§ **Task prompt**
A word-for-word restatement of the data is what is needed.

§ **Exercise input**
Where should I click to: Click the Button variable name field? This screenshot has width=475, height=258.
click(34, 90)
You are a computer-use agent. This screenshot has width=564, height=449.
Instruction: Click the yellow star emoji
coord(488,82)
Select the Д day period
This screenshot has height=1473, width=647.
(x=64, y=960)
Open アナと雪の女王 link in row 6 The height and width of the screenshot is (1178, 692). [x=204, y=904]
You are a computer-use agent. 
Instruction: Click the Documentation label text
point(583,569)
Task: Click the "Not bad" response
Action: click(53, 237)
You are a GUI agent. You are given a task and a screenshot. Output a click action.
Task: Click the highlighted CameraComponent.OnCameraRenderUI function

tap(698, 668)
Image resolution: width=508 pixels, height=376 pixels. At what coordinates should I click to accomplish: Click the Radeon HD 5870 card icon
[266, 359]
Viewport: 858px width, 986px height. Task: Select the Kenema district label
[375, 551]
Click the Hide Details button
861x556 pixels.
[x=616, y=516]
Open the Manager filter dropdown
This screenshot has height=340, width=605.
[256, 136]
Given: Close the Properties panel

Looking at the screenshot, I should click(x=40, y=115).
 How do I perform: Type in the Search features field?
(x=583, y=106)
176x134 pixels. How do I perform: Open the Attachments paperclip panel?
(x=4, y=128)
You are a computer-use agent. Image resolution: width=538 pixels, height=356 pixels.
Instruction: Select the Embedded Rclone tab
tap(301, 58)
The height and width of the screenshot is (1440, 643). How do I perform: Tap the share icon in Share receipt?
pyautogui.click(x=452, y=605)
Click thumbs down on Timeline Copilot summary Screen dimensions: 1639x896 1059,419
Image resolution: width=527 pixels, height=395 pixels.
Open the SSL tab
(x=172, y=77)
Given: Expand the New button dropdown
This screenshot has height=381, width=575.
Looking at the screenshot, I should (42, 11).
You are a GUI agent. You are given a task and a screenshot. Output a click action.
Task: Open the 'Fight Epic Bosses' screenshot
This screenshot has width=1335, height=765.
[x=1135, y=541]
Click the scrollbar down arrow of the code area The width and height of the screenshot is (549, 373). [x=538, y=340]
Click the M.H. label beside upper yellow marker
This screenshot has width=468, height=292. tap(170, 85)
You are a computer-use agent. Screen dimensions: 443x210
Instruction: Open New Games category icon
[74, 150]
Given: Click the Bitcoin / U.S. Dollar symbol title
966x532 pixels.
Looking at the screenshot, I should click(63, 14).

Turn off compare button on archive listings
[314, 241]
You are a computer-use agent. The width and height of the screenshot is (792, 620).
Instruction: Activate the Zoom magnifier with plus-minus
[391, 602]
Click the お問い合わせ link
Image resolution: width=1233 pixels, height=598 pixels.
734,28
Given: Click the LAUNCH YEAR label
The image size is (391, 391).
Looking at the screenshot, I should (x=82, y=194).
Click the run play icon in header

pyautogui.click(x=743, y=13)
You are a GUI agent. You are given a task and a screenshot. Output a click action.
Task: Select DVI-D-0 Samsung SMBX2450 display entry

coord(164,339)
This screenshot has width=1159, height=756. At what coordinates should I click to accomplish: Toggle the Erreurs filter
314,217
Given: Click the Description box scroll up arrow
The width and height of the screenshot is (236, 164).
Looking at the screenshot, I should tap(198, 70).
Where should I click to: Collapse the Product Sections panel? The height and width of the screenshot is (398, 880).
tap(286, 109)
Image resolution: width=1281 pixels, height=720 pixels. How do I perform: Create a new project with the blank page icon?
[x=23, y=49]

§ **Result for this task**
Where should I click to: Click the Button variable name field? This screenshot has width=475, height=258.
click(34, 90)
You are a computer-use agent. This screenshot has width=564, height=449.
Instruction: Click the yellow star emoji
coord(488,82)
Select the Д day period
This screenshot has height=1473, width=647.
(x=64, y=960)
Open アナと雪の女王 link in row 6 The height and width of the screenshot is (1178, 692). [x=204, y=904]
You are a computer-use agent. 
Instruction: Click the Documentation label text
point(583,569)
Task: Click the "Not bad" response
Action: click(53, 237)
You are a GUI agent. You are given a task and a screenshot. Output a click action.
Task: Click the highlighted CameraComponent.OnCameraRenderUI function

tap(698, 668)
Image resolution: width=508 pixels, height=376 pixels. At what coordinates should I click to accomplish: Click the Radeon HD 5870 card icon
[266, 359]
Viewport: 858px width, 986px height. Task: Select the Kenema district label
[375, 551]
Click the Hide Details button
861x556 pixels.
[x=616, y=516]
Open the Manager filter dropdown
This screenshot has height=340, width=605.
[256, 136]
Given: Close the Properties panel

Looking at the screenshot, I should click(x=40, y=115).
 How do I perform: Type in the Search features field?
(x=583, y=106)
176x134 pixels. How do I perform: Open the Attachments paperclip panel?
(x=4, y=128)
You are a computer-use agent. Image resolution: width=538 pixels, height=356 pixels.
Instruction: Select the Embedded Rclone tab
tap(301, 58)
The height and width of the screenshot is (1440, 643). How do I perform: Tap the share icon in Share receipt?
pyautogui.click(x=452, y=605)
Click thumbs down on Timeline Copilot summary Screen dimensions: 1639x896 1059,419
Image resolution: width=527 pixels, height=395 pixels.
Open the SSL tab
(x=172, y=77)
Given: Expand the New button dropdown
This screenshot has height=381, width=575.
Looking at the screenshot, I should (42, 11).
You are a GUI agent. You are given a task and a screenshot. Output a click action.
Task: Open the 'Fight Epic Bosses' screenshot
This screenshot has width=1335, height=765.
[x=1135, y=541]
Click the scrollbar down arrow of the code area The width and height of the screenshot is (549, 373). [x=538, y=340]
Click the M.H. label beside upper yellow marker
This screenshot has width=468, height=292. tap(170, 85)
You are a computer-use agent. Screen dimensions: 443x210
Instruction: Open New Games category icon
[74, 150]
Given: Click the Bitcoin / U.S. Dollar symbol title
966x532 pixels.
Looking at the screenshot, I should click(63, 14).

Turn off compare button on archive listings
[314, 241]
You are a computer-use agent. The width and height of the screenshot is (792, 620).
Instruction: Activate the Zoom magnifier with plus-minus
[391, 602]
Click the お問い合わせ link
Image resolution: width=1233 pixels, height=598 pixels.
734,28
Given: Click the LAUNCH YEAR label
The image size is (391, 391).
Looking at the screenshot, I should (x=82, y=194).
Click the run play icon in header

pyautogui.click(x=743, y=13)
You are a GUI agent. You are given a task and a screenshot. Output a click action.
Task: Select DVI-D-0 Samsung SMBX2450 display entry

coord(164,339)
This screenshot has width=1159, height=756. At what coordinates should I click to accomplish: Toggle the Erreurs filter
314,217
Given: Click the Description box scroll up arrow
The width and height of the screenshot is (236, 164).
Looking at the screenshot, I should tap(198, 70).
Where should I click to: Collapse the Product Sections panel? The height and width of the screenshot is (398, 880).
tap(286, 109)
Image resolution: width=1281 pixels, height=720 pixels. How do I perform: Create a new project with the blank page icon?
[x=23, y=49]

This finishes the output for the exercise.